> **Work instruction**
This task calls for copying every line of the records that includes the word "computer".

> **Data for the task**

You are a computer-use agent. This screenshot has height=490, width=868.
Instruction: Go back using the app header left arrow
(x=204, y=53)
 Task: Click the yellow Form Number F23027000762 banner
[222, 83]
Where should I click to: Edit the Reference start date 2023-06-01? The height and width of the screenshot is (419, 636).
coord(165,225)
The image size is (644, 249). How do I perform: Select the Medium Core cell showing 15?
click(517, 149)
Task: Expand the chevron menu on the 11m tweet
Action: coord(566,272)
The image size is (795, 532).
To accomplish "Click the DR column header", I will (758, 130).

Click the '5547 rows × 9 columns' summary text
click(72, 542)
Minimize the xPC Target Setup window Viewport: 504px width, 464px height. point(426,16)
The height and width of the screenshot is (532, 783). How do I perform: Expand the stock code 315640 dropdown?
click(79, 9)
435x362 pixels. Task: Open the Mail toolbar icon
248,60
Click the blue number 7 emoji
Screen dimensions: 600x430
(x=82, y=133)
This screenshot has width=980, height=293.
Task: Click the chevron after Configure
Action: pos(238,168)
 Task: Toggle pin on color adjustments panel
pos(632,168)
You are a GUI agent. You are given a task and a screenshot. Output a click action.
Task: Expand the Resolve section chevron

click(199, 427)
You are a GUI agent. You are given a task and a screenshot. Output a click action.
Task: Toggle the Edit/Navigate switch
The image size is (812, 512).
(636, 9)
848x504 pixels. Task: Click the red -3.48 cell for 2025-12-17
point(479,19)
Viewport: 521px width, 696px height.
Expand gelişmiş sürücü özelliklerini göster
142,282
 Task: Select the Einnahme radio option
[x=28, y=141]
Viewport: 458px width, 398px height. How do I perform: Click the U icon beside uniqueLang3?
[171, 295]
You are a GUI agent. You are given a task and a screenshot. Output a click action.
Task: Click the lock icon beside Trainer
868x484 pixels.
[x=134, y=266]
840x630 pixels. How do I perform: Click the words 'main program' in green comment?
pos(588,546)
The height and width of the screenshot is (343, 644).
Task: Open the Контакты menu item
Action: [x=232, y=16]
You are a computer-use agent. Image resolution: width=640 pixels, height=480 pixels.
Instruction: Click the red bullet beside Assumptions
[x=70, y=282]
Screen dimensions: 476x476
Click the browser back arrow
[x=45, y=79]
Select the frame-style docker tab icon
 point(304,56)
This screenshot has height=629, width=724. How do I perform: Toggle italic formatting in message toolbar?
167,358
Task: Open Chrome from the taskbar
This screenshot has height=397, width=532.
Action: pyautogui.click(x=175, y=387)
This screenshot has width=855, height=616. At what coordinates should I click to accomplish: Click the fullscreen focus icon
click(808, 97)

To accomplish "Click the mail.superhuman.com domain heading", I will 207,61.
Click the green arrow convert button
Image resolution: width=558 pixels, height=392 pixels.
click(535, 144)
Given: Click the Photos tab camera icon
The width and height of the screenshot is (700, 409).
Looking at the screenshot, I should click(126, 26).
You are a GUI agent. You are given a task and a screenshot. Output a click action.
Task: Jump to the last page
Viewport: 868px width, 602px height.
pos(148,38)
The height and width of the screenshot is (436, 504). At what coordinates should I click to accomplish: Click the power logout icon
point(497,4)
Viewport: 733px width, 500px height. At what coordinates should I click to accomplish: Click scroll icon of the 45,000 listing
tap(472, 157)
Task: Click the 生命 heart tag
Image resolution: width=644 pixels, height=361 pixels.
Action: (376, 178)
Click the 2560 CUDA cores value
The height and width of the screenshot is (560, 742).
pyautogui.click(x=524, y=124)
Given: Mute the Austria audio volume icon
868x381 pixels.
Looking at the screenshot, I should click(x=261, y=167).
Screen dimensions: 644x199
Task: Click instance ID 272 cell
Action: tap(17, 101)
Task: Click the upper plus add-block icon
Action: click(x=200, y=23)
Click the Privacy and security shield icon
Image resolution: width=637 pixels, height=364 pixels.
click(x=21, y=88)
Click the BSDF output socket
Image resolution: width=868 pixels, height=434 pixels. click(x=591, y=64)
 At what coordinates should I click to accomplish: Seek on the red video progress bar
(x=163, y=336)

> **Result of this exercise**
You are a computer-use agent. This screenshot has height=490, width=868.
You are a computer-use agent. Image resolution: width=640 pixels, height=480 pixels.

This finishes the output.